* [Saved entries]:
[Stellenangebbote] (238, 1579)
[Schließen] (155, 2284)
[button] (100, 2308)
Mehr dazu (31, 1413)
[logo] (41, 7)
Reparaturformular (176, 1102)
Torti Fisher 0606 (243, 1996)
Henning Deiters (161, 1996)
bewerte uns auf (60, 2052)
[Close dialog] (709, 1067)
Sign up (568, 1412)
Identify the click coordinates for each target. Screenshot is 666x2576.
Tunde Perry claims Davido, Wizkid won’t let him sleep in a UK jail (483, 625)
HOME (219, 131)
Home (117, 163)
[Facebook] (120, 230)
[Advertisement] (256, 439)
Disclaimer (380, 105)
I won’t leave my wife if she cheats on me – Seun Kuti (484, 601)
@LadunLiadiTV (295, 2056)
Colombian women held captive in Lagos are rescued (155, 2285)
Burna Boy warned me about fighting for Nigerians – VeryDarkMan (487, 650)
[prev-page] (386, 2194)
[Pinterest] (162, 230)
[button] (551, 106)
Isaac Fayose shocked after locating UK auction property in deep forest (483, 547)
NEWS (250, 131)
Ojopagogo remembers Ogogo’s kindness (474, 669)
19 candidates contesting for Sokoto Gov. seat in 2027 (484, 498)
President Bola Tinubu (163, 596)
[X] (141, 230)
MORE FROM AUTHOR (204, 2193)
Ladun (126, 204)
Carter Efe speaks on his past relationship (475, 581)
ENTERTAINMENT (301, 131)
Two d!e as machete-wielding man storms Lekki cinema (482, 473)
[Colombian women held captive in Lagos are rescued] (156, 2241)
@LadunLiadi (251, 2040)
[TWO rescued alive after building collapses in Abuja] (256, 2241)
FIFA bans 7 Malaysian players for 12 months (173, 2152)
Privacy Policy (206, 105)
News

* [What you will do]: Repeat each entry above exactly as it appears.

* [Solution]:
[Stellenangebbote] (238, 1579)
[Schließen] (155, 2284)
[button] (100, 2308)
Mehr dazu (31, 1413)
[logo] (41, 7)
Reparaturformular (176, 1102)
Torti Fisher 0606 (243, 1996)
Henning Deiters (161, 1996)
bewerte uns auf (60, 2052)
[Close dialog] (709, 1067)
Sign up (568, 1412)
Identify the click coordinates for each target. Screenshot is 666x2576.
Tunde Perry claims Davido, Wizkid won’t let him sleep in a UK jail (483, 625)
HOME (219, 131)
Home (117, 163)
[Facebook] (120, 230)
[Advertisement] (256, 439)
Disclaimer (380, 105)
I won’t leave my wife if she cheats on me – Seun Kuti (484, 601)
@LadunLiadiTV (295, 2056)
Colombian women held captive in Lagos are rescued (155, 2285)
Burna Boy warned me about fighting for Nigerians – VeryDarkMan (487, 650)
[prev-page] (386, 2194)
[Pinterest] (162, 230)
[button] (551, 106)
Isaac Fayose shocked after locating UK auction property in deep forest (483, 547)
NEWS (250, 131)
Ojopagogo remembers Ogogo’s kindness (474, 669)
19 candidates contesting for Sokoto Gov. seat in 2027 (484, 498)
President Bola Tinubu (163, 596)
[X] (141, 230)
MORE FROM AUTHOR (204, 2193)
Ladun (126, 204)
Carter Efe speaks on his past relationship (475, 581)
ENTERTAINMENT (301, 131)
Two d!e as machete-wielding man storms Lekki cinema (482, 473)
[Colombian women held captive in Lagos are rescued] (156, 2241)
@LadunLiadi (251, 2040)
[TWO rescued alive after building collapses in Abuja] (256, 2241)
FIFA bans 7 Malaysian players for 12 months (173, 2152)
Privacy Policy (206, 105)
News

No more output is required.